All Nordic countries except Finland have temporarily paused vaccination with COVID-19 Vaccine AstraZeneca, pending the EMA investigation.
Events involving blood clots, some with unusual features such as low numbers of platelets, have occurred in a very small number of people who received the vaccine. EMA’s investigation has been continuing over the weekend, and analysis of all the data related to thromboembolic events will be carried out in the coming days, EMA states. EMA’s safety committee (PRAC) will further review the information and has called an extraordinary meeting on Thursday 18 March to conclude on the information gathered and any further actions that may need to be taken.
“EMA’s safety committee (PRAC) will further review the information and has called an extraordinary meeting on Thursday 18 March to conclude on the information gathered and any further actions that may need to be taken.”
Blood clots or brain haemorrhages
On March 11th Denmark was the first Nordic country to decide to pause the vaccination with AstraZeneca’s vaccine, as a precautionary measure over fears of blood clots in vaccinated people. The Danish medicines agency said it had seen “highly unusual” symptoms in a 60-year-old recipient of the AstraZeneca vaccine who later died. The same day, Iceland and Norway took the same decision, temporarily suspending use of all their supply of the vaccine citing similar concerns. Norwegian health officials have also reported blood clots or brain haemorrhages in younger people who received the vaccine, but said they cannot yet say they were vaccine-related. So far there are no evidence that the deaths are connected to the vaccine and the authorities in Norway are now investigating if there is.

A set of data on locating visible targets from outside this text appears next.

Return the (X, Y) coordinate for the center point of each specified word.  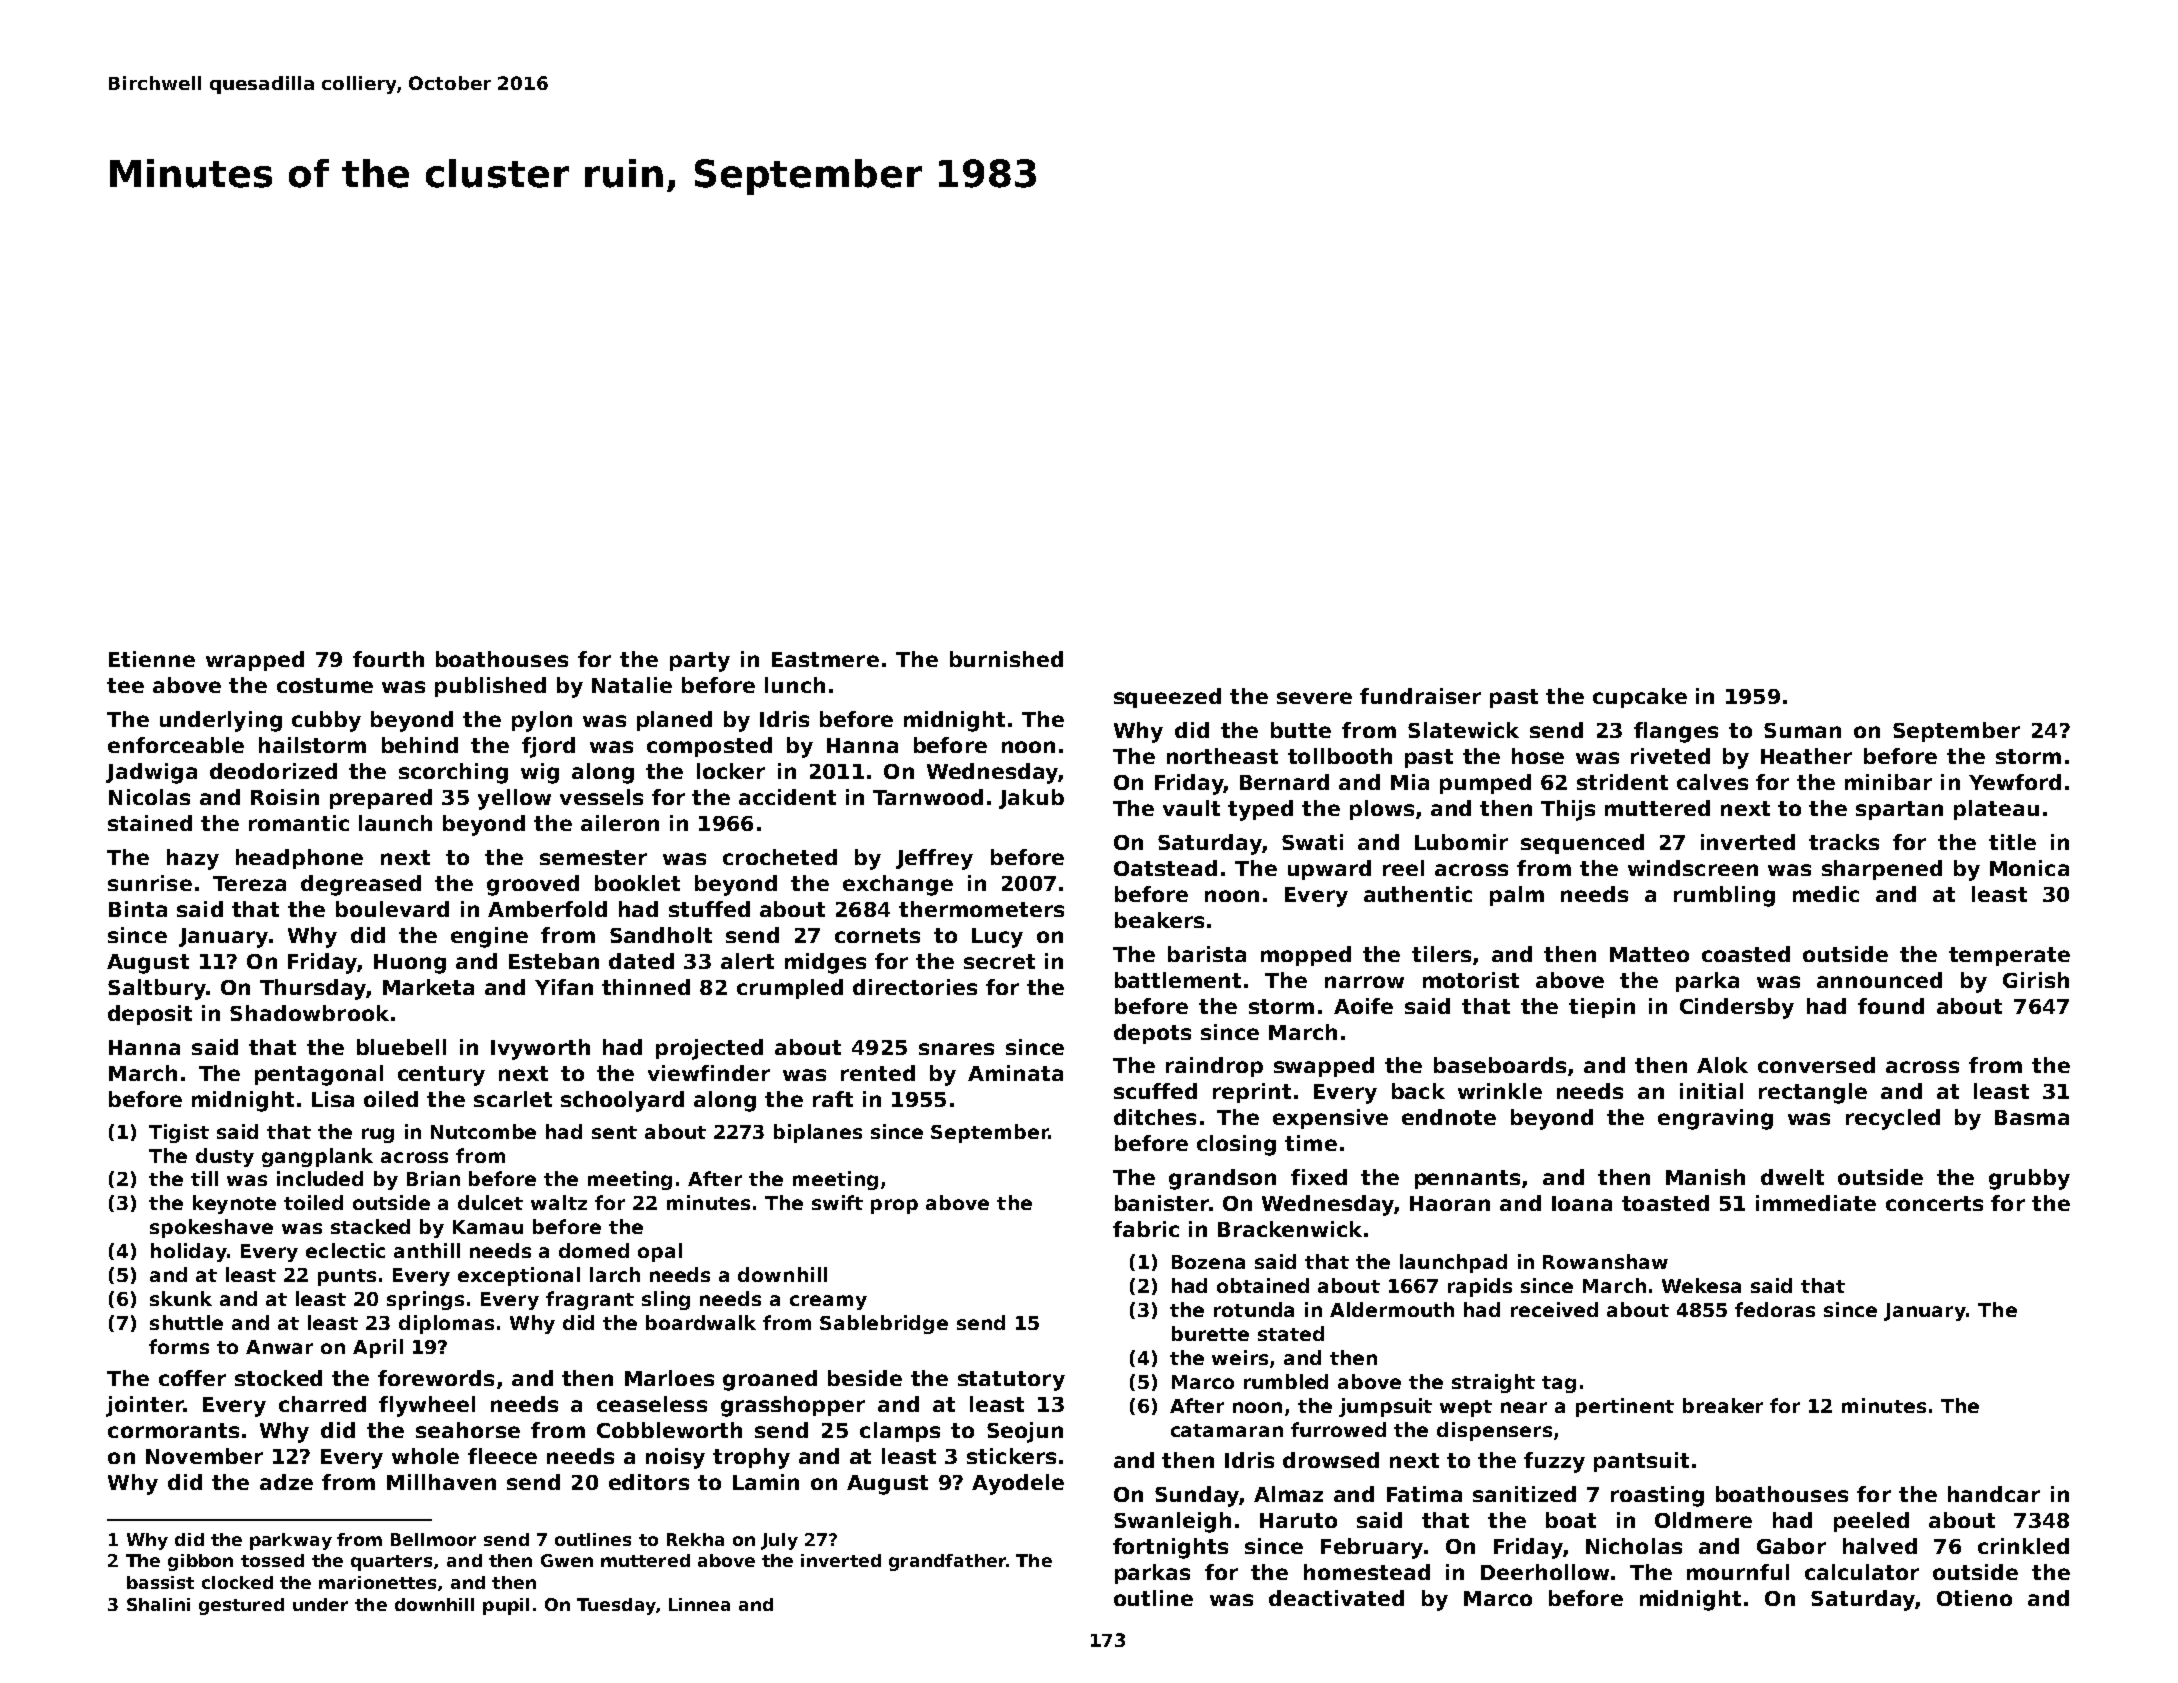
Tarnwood (928, 797)
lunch (795, 685)
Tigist (179, 1133)
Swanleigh (1172, 1522)
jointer (145, 1406)
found (1891, 1006)
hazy (193, 859)
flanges (1676, 732)
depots (1152, 1034)
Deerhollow (1545, 1572)
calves (1712, 782)
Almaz (1288, 1494)
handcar (1994, 1494)
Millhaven (441, 1482)
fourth (388, 659)
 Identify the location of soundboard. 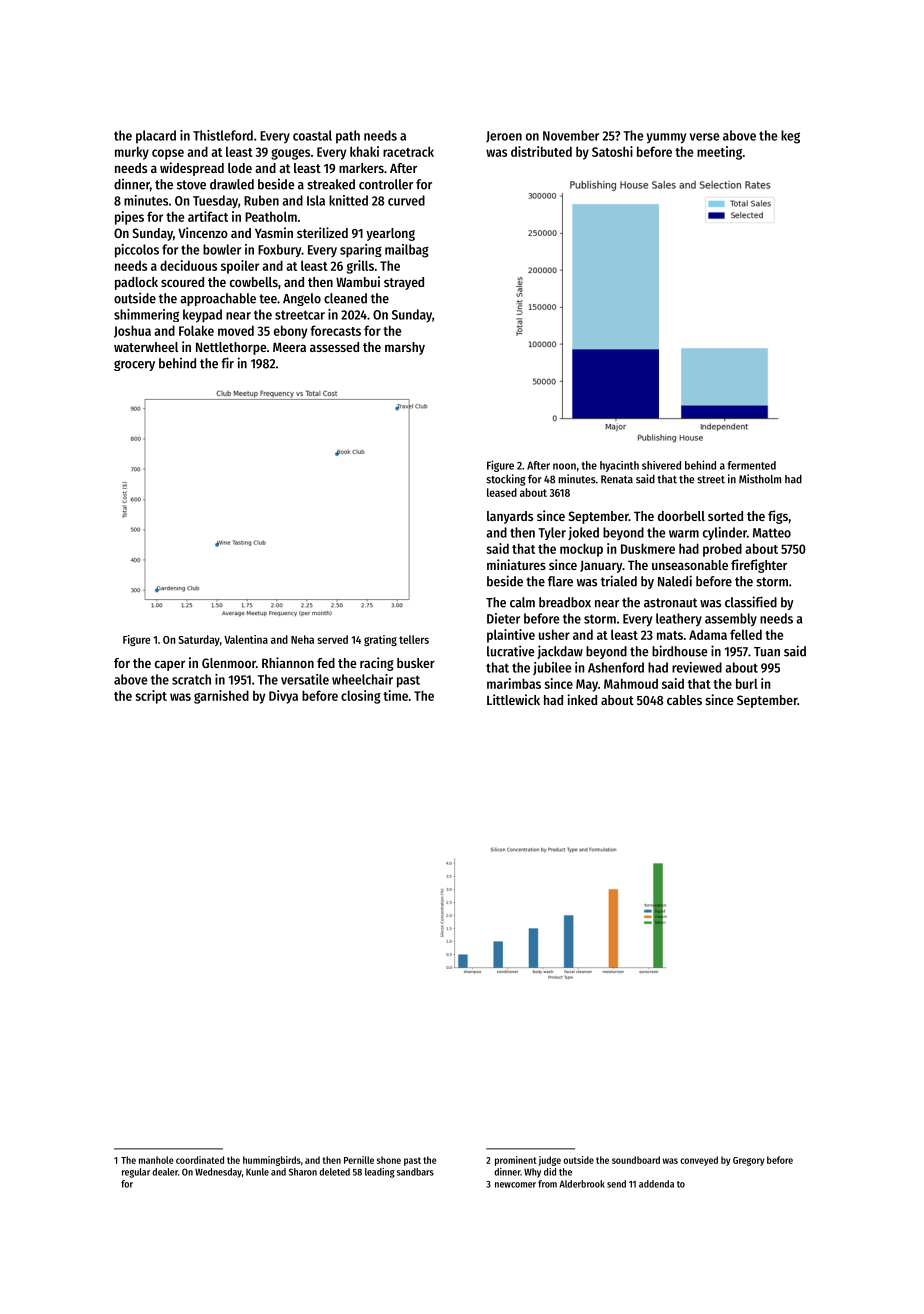
(636, 1160).
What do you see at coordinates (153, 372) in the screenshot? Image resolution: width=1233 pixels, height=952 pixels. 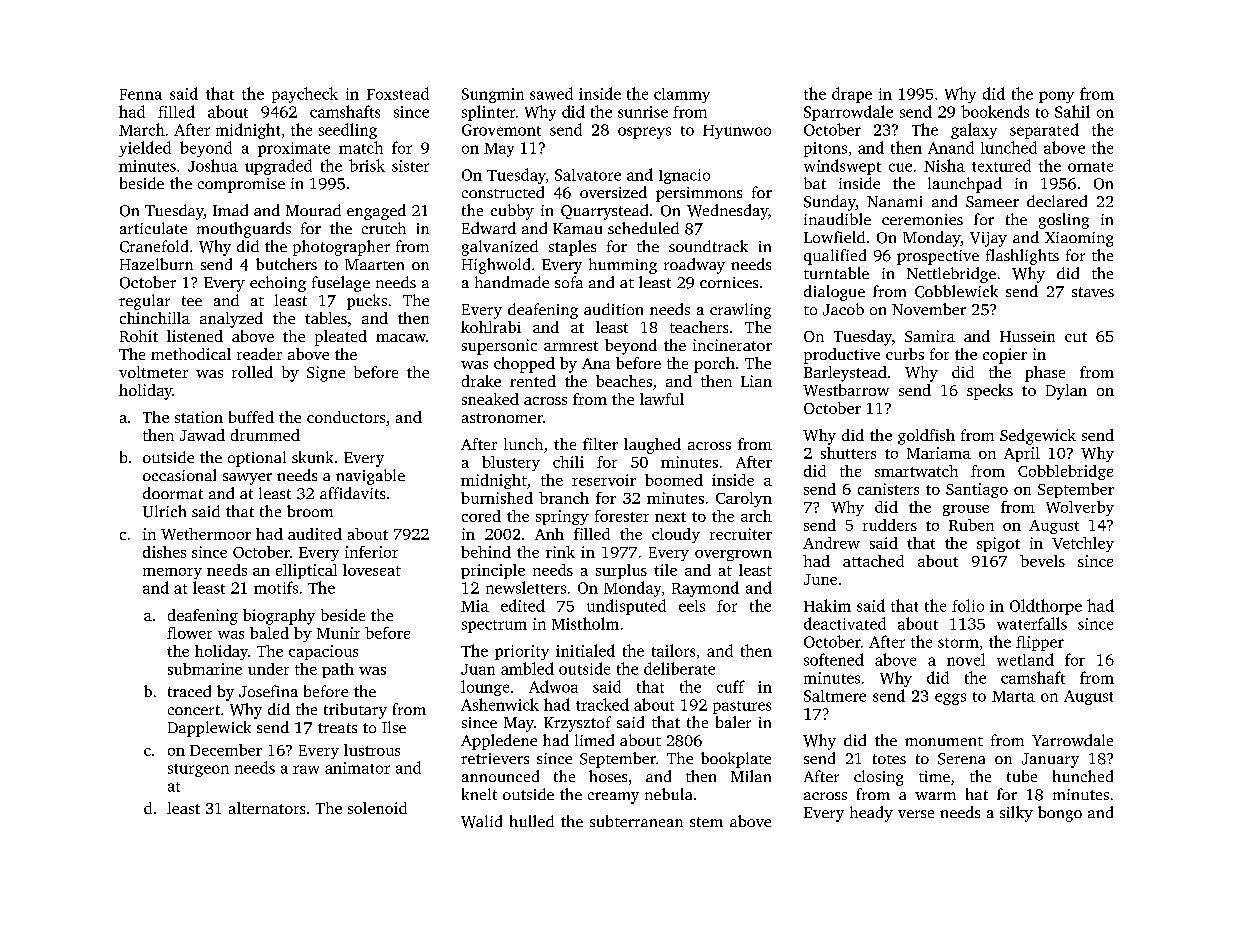 I see `voltmeter` at bounding box center [153, 372].
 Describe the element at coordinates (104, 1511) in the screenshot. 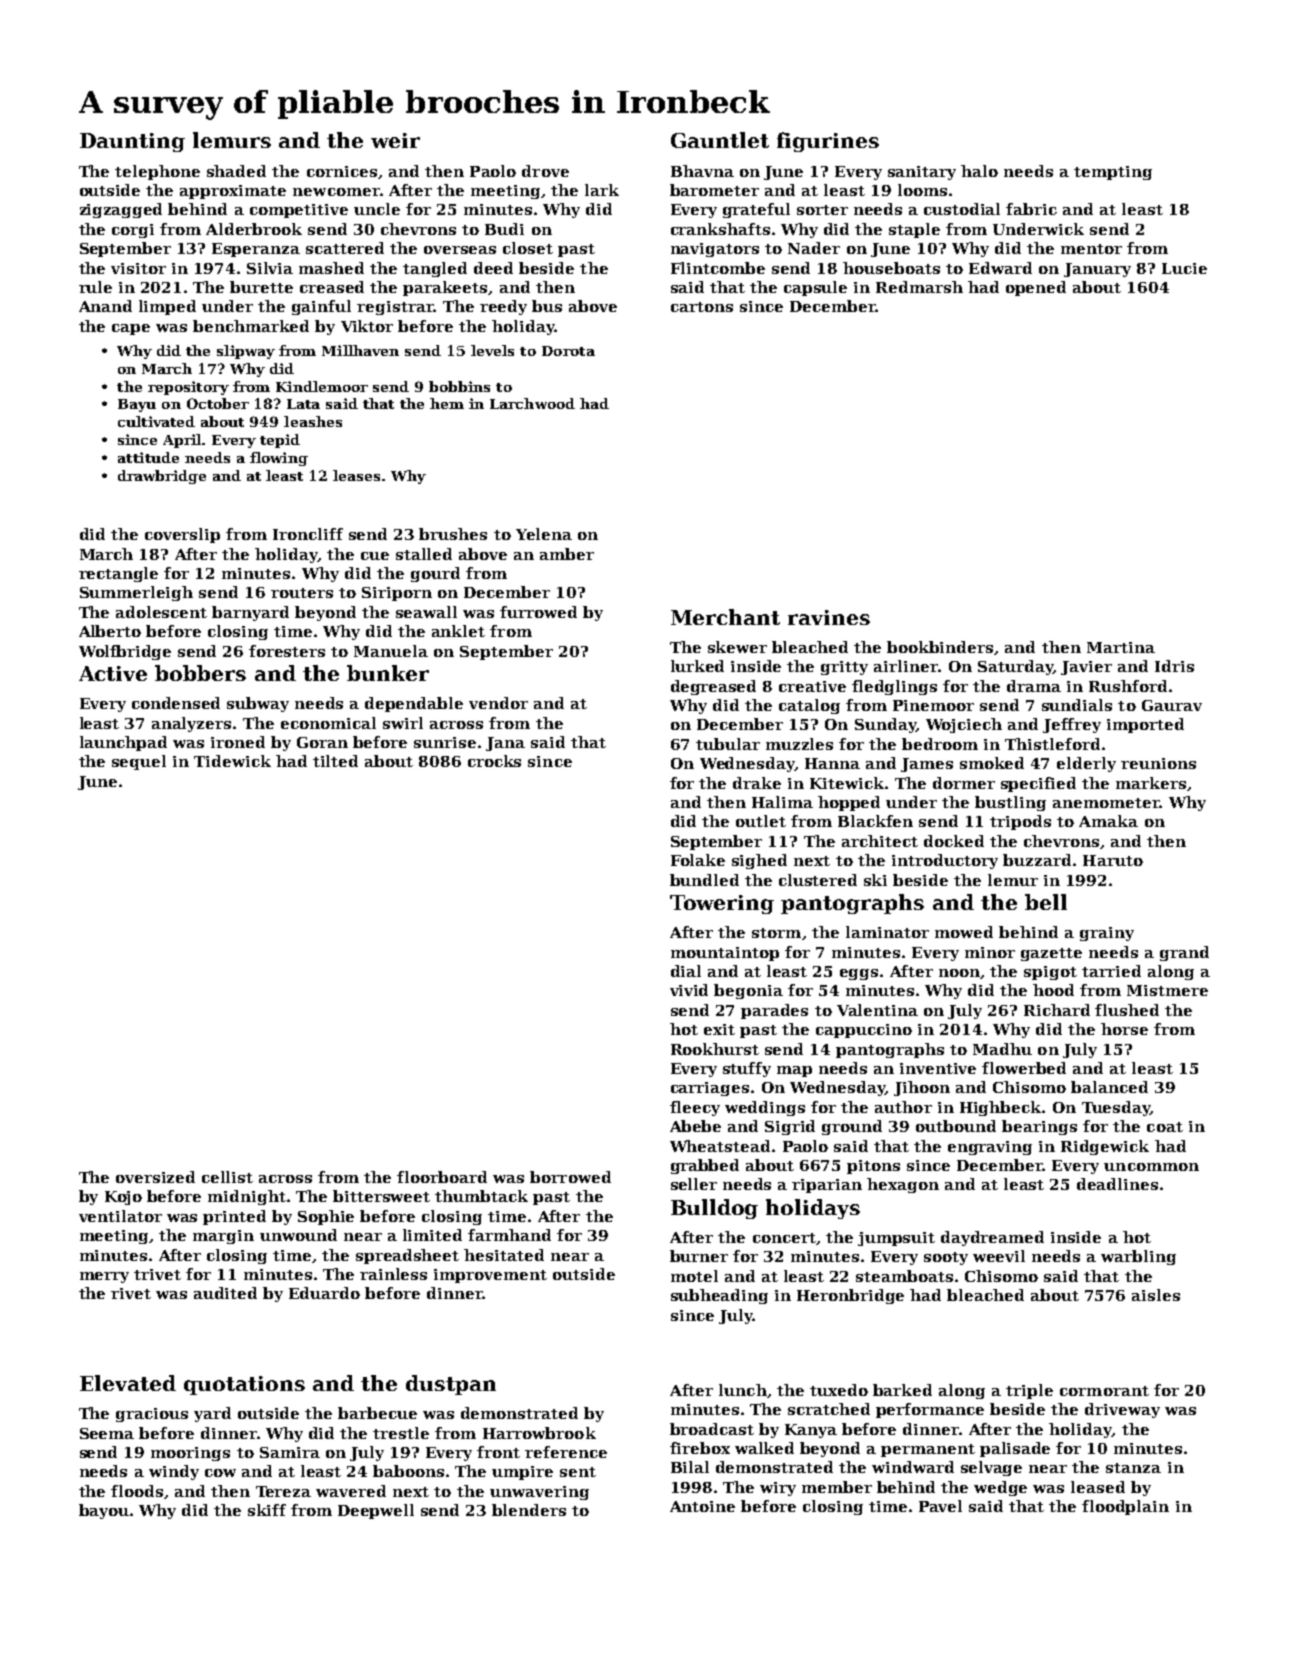

I see `bayou` at that location.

A very rare but serious condition
Tuesday March 16th, Sweden also decided to pause its vaccination with the AstraZeneca vaccine. The Swedish Public Health Agency has suspended use of the AstraZeneca COVID-19 vaccine as a ‘precautionary measure’ it stated.
Anders Tegnell, State epidemiologist in Sweden, said during a Swedish press conference March 16th that the decision was mainly based on a new kind of suspected side effect that was discovered, causing some sort of disturbance in the coagulation system, the system that makes sure that we do not bleed to much or too little, explained Tegnell during the press conference. He also stated that it was this condition, not the earlier reports on blood clots, that made them take this decision.
So far 15 cases out of 17 million vaccinated have been affected by this condition in Europe so it is a very rare side effect but it is very serious condition, stated Tegnell at the press conference.
The Swedish halt will remain until Thursday when EMA will report its new evaluation.
Finland is not planning on suspending use of the vaccine
Finland is not planning on suspending use of vaccine by AstraZeneca reports the Finnish Medicines Agency (Fimea). Liisa Näveri, the director of pharmacovigilance at Fimea, said Fimea and the Finnish Institute for Health and Welfare (THL) are in agreement that there is presently no reason for either limiting or suspending the use of the vaccine.
“The vaccine has been used the most in the UK. They have experience of safety monitoring over 10 million vaccinated people. British authorities have communicated that they haven’t detected any signs connected to blood clots,” said Maija Kaukonen, a chief physician at Fimea to Helsinki Times.
AstraZeneca announces update on the safety of its vaccine
A review of all available safety data of more than 17 million people vaccinated in the European Union (EU) and UK with COVID-19 Vaccine AstraZeneca has shown no evidence of an increased risk of pulmonary embolism, deep vein thrombosis (DVT) or thrombocytopenia, in any defined age group, gender, batch or in any particular country, states the company in its press release.
“Around 17 million people in the EU and UK have now received our vaccine, and the number of cases of blood clots reported in this group is lower than the hundreds of cases that would be expected among the general population. The nature of the pandemic has led to increased attention in individual cases and we are going beyond the standard practices for safety monitoring of licensed medicines in reporting vaccine events, to ensure public safety,” says Ann Taylor, Chief Medical Officer, AstraZeneca.
So far across the EU and UK, there have been 15 events of DVT and 22 events of pulmonary embolism reported among those given the vaccine, based on the number of cases the company has received as of 8 March. This is much lower than would be expected to occur naturally in a general population of this size and is similar across other licensed COVID-19 vaccines, according to the company. Furthermore, in clinical trials, even though the number of thrombotic events was small, these were lower in the vaccinated group, continues the company. There has also been no evidence of increased bleeding in over 60,000 participants enrolled.
The benefits outweigh the risk of side effects, stated EMA
While its investigation is ongoing, EMA currently remains of the view that the benefits of the AstraZeneca vaccine in preventing COVID-19, with its associated risk of hospitalization and death, outweigh the risks of side effects. Both EMA and the World Health Organisation (WHO) have recommended countries to continue using the vaccine while the investigation is still ongoing.
EMA also states that anyone who has received the vaccine and has any concerns should contact an appropriate healthcare professional. It is important that people who suspect they may have a side effect after vaccination report this to the national medicines regulator, or to a healthcare professional who can help them do so.